### EXERCISE GOAL:
Within the data below, how many lines contain "will"? Reply with the number only.

### PROVIDED MATERIAL:
+ + + + +

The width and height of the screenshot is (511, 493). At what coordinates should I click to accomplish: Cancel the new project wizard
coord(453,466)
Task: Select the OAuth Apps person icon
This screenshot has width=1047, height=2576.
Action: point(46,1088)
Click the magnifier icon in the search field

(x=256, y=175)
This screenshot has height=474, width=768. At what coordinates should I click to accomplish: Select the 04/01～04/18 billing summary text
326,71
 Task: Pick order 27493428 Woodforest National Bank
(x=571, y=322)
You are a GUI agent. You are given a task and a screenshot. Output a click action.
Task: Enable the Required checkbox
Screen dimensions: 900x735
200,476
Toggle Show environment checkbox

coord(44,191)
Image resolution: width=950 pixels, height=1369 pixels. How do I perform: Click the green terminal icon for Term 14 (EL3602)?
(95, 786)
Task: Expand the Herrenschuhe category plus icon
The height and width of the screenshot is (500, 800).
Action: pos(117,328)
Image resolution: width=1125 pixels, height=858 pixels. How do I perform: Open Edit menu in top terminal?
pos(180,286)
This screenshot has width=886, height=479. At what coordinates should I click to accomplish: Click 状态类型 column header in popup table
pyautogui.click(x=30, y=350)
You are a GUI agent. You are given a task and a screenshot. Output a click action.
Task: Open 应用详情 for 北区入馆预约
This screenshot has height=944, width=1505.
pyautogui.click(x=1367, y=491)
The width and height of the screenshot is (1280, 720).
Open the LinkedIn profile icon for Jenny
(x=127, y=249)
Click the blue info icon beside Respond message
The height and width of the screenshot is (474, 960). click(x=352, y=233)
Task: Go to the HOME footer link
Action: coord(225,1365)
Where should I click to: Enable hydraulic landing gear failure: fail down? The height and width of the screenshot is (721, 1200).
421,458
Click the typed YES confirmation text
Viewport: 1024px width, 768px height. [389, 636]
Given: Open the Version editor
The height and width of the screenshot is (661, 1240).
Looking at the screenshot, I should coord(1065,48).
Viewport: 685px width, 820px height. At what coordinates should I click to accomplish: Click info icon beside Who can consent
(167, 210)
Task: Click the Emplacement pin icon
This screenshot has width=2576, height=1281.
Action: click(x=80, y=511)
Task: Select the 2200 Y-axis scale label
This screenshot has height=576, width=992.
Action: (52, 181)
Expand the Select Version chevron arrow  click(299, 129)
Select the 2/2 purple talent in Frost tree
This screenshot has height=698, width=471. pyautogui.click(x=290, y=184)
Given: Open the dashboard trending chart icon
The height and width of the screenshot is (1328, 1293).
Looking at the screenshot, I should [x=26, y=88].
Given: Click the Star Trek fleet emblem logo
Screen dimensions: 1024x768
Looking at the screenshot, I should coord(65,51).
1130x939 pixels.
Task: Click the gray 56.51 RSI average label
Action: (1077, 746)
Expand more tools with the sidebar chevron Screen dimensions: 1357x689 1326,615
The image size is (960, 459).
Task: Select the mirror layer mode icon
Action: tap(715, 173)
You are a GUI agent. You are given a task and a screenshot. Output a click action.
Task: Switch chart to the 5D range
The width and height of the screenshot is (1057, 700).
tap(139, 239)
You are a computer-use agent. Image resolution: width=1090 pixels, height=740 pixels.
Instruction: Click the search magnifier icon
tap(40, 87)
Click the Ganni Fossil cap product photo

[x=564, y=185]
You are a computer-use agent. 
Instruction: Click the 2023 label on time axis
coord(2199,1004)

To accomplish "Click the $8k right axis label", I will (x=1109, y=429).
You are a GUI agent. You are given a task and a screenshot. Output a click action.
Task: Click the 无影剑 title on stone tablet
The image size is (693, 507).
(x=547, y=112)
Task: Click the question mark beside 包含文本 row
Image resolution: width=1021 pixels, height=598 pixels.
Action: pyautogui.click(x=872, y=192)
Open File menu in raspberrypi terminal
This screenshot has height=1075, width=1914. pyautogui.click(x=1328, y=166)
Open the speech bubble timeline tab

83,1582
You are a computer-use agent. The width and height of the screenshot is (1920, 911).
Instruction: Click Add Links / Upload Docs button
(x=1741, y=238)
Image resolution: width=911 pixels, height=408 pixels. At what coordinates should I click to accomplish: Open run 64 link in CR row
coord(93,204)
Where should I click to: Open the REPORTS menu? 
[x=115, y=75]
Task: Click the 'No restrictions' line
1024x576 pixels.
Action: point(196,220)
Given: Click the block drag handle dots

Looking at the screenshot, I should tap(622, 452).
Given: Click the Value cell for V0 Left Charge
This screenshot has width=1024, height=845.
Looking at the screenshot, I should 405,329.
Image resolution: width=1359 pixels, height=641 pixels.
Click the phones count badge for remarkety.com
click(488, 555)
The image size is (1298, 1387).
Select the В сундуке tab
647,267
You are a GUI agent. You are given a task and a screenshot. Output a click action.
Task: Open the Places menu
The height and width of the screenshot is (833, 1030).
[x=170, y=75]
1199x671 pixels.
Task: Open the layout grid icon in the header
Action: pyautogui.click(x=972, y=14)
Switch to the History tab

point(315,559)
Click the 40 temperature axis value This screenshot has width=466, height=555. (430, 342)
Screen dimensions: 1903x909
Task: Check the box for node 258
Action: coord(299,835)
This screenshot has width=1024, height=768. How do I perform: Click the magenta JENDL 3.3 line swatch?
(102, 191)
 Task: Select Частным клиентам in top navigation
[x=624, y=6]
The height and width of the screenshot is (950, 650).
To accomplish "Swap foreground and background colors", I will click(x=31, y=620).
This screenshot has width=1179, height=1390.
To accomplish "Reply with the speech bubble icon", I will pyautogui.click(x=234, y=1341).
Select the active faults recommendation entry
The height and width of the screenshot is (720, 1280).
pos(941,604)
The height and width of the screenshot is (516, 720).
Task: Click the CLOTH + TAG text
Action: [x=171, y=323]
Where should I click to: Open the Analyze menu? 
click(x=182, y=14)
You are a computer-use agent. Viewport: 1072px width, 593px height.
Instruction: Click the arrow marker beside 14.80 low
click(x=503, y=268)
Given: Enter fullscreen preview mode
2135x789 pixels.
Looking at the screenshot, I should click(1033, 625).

+ + + + +

### YOUR RESPONSE:
3